Saut dans le cauchemar, « Cryptograms » est la chanson que j'ai le plus écoutée, une chanson d'échauffement - un peu trop
: l'accident cardiaque est possible. Trois morceaux successifs, « Spring Hall Convert », « Strange Lights » et « Hazel Street », disent une lumière aveuglante. Ce
sont trois petites photos cramées, un rêve coincé entre deux souvenirs de la seizième année.
La première mêle les rayons X d'un séjour à l'hôpital et la lumière inondant au lycée les têtes de deux copines photographiées sous
acide, toujours à cheval entre éveil de conscience et pente comateuse : so I woke up / in a radio freeze / occupied by a couple of girls / I knew from / way back when, where....

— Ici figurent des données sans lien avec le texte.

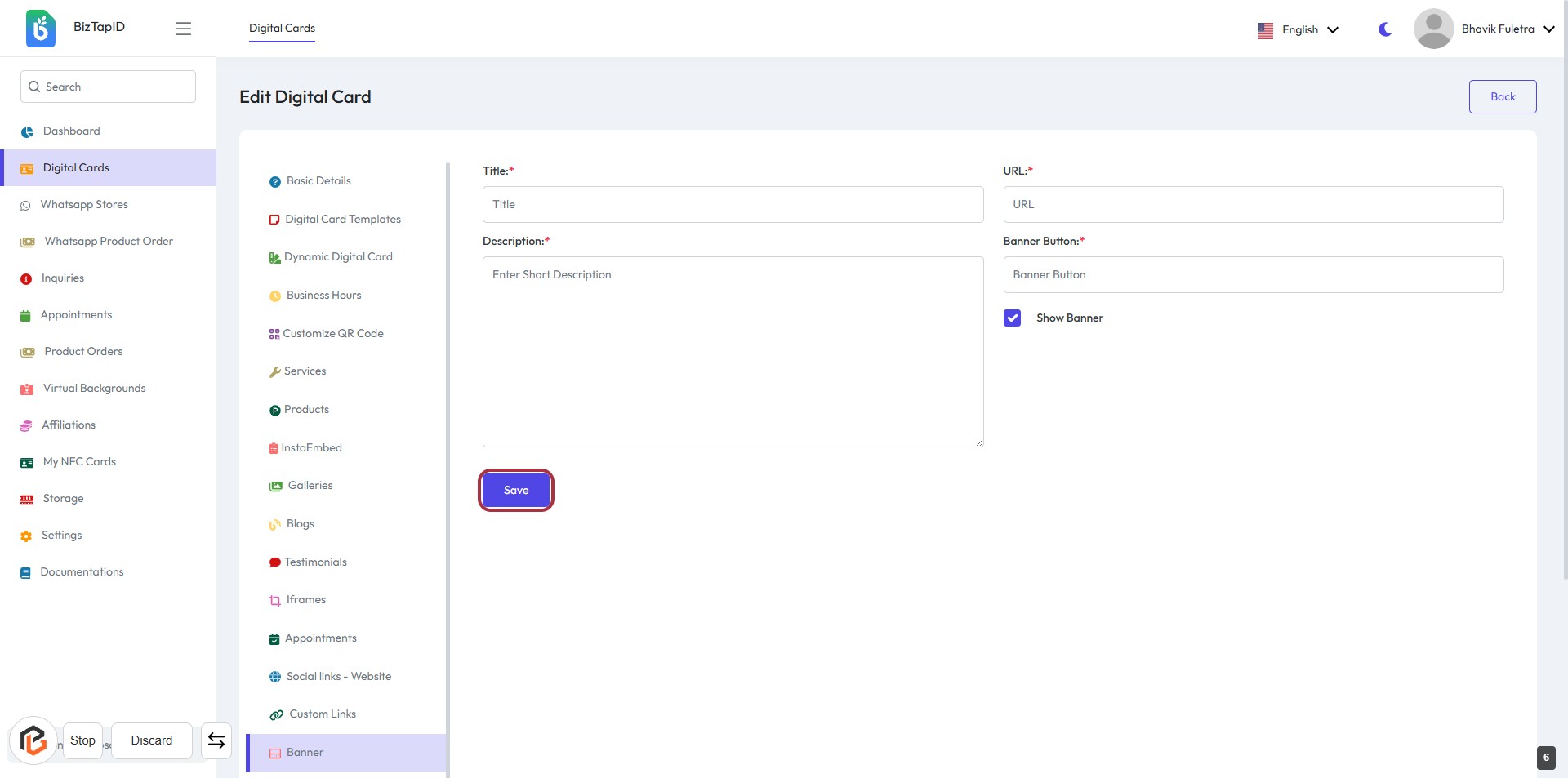
Task: Toggle dark mode moon icon
Action: click(x=1385, y=29)
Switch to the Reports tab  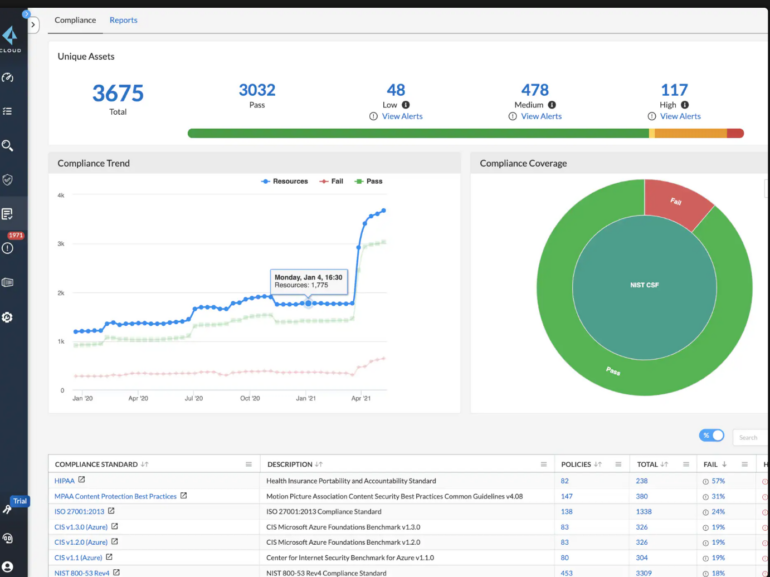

Toujours le même mouvement de ressac, d'éclaircissement fragile, d'égarement et de disparition lorsque la conscience cherche à identifier un lieu. La seconde relate un rêve, deux amis marchant
côte à côte dans un soleil brûlant (« into the sun ») qui étire les secondes en heures, les jours en semaines, et le désir en migraine : « in space all things
are slow ». La troisième porte le nom d'une rue où Cox a vécu, mais c'est encore d'une lumière dont il parle, du jour où la mémoire se déforme, du rayon qui ne veut ni « se
concentrer » ni « plier », qui réduit un souvenir à une couleur et l'étire hors cadre (« the subject was always just out of frame ») jusqu'au retour de la
glace et des lieux.
Si Cox a depuis l'adolescence le projet d'un groupe nommé Atlas Sound, c'est comme la mappemonde d'un enfant alité, un modèle
réduit d'immensité, l'imagination bruyante, mécanique mais immobile d'un voyage. Trafiqués à coups de pédales, les mots et la voix de Cox sont portés par une matière bouillonnante comme s'ils
effleuraient un geyser. Même sentiment que dans « Home », deuxième plage du magnifique Emoh où Lou Barlow chante « I'm frozen over joy ». Le foyer,
justement, Cox en parle dans « Heatherwood », dernier titre de Cryptograms : « Home is an echo reflecting a place ». Chaque chanson de l'album,
la plupart entrecoupées de morceaux d'ambient où la voix délayée forme des nappes, des éclaircies et des gouffres, tente de refaire le point sur un souvenir. Chaque chanson est une
caverne où se condense et se solidifie temporairement des couches de matière informe. La pop selon Cox est l'écho vibrant de ces lieux rêvés.